As a tech professional, there’s no doubt you’ve learned a tremendous amount over the course of your career. Perhaps you’ve mastered several programming languages, are a data mining expert, or are schooled on safeguarding networks against the latest cybersecurity threats. While being versed in any of these areas can set you up for a great career, even a skill set that encompasses all of them would still be missing something vital. That’s where soft skills come in.
It’s true that any tech job candidate must have essential technical capabilities to be considered for a role, but at the same time, 77% of employers say that they value soft skills as much as hard skills. Hiring managers at these companies are shelling out top dollar for IT talent, and they expect a professional who is as well rounded and close to perfect as possible. Unfortunately, tech pros will often focus heavily on their technical skills while a forgotten student organization sits at the end of their resume as the only proof of soft skills development.
Further, the importance of soft skills is not limited to just those tech pros actively seeking a new job. Those trying to move up the ranks, or even those happy with their current position would be wise to add to their skill sets. Refining these soft skills makes tech professionals even more valuable assets to their organizations, increasing job security and ensuring they will not be outshined by fresh, multidimensional candidates.

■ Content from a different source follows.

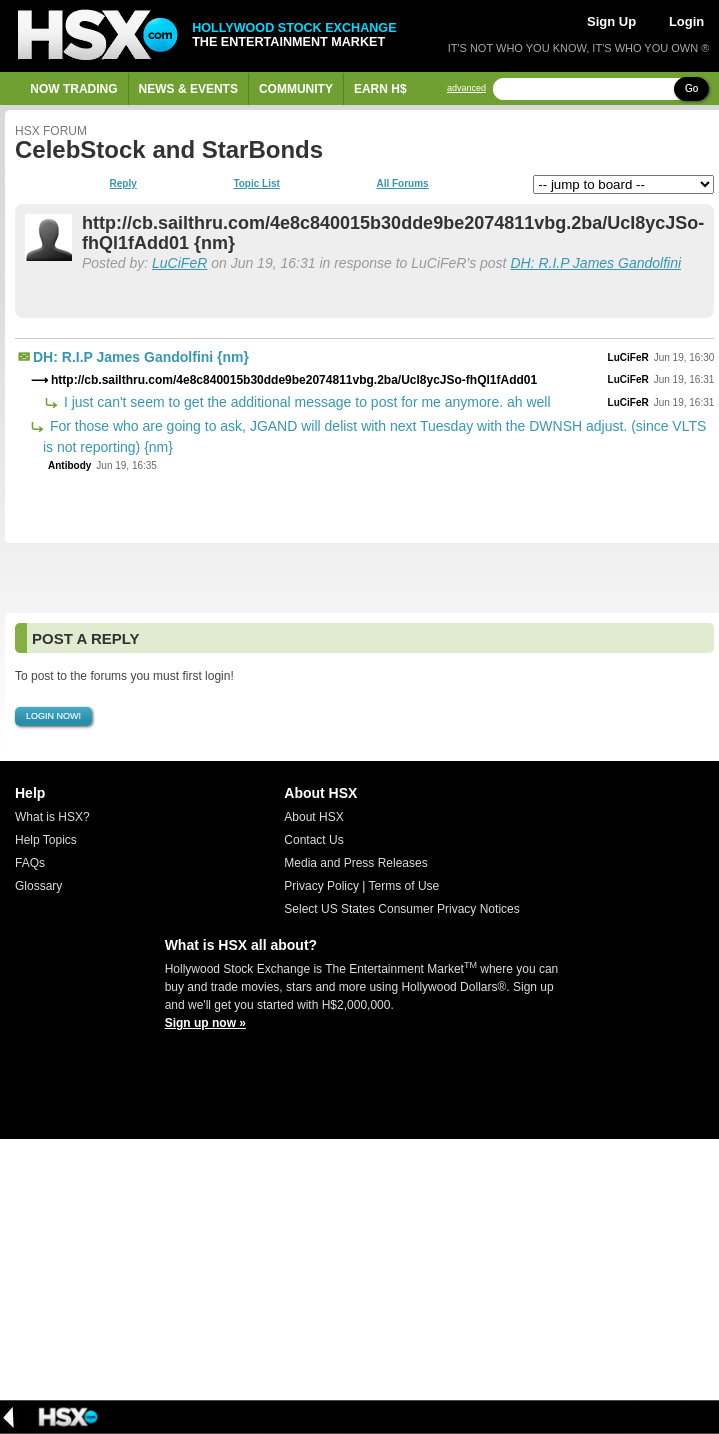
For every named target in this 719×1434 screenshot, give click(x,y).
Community (296, 89)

With that in mind, what exactly are the soft skills tech employers are looking for?
Research shows that 25% of the requirements in an IT job posting are soft skills, and they almost always include communication and writing. Even though many tech role responsibilities are carried out while sitting alone in front of a computer screen, there are a number of times when that isn’t the case. A tech professional could be asked to describe a problem to management or make a case to the C-suite that an investment in a certain hardware upgrade or new software program is necessary for business success. One could be called on to draft a year-end technical report in layman’s terms or asked to discuss the benefits of a new offering with the marketing department. At the very least, the ability to communicate clearly is what makes teamwork on technical projects possible.
It’s highly unlikely that, as a tech professional, you only have one project on your plate at a time, neatly set up to be completed in an eight-hour workday. Realistically, you’re juggling a great number of tasks that are in various stages of completion. Many people can sit and focus on tearing through one programming project during a day but far fewer are able to prioritize and switch between tasks often. Business leaders are striving to make today’s technical environments more agile, and that requires tech pros who can go with the flow and change pace at a moment’s notice.
The good news is that even if you feel you lack soft skills, obtaining and refining them can be fun. Chicagoland boasts one of the best metropolitan areas in the country and provides a huge number of rich opportunities for rounding out your skill set in this area.
At the end of the day, what matters most is determining the sort of tech career you want to create for yourself. Then, it’s all about taking the necessary steps to get there. For most IT pros, that means in addition to continually building up technical expertise, working on communication, teamwork, and prioritization is in order.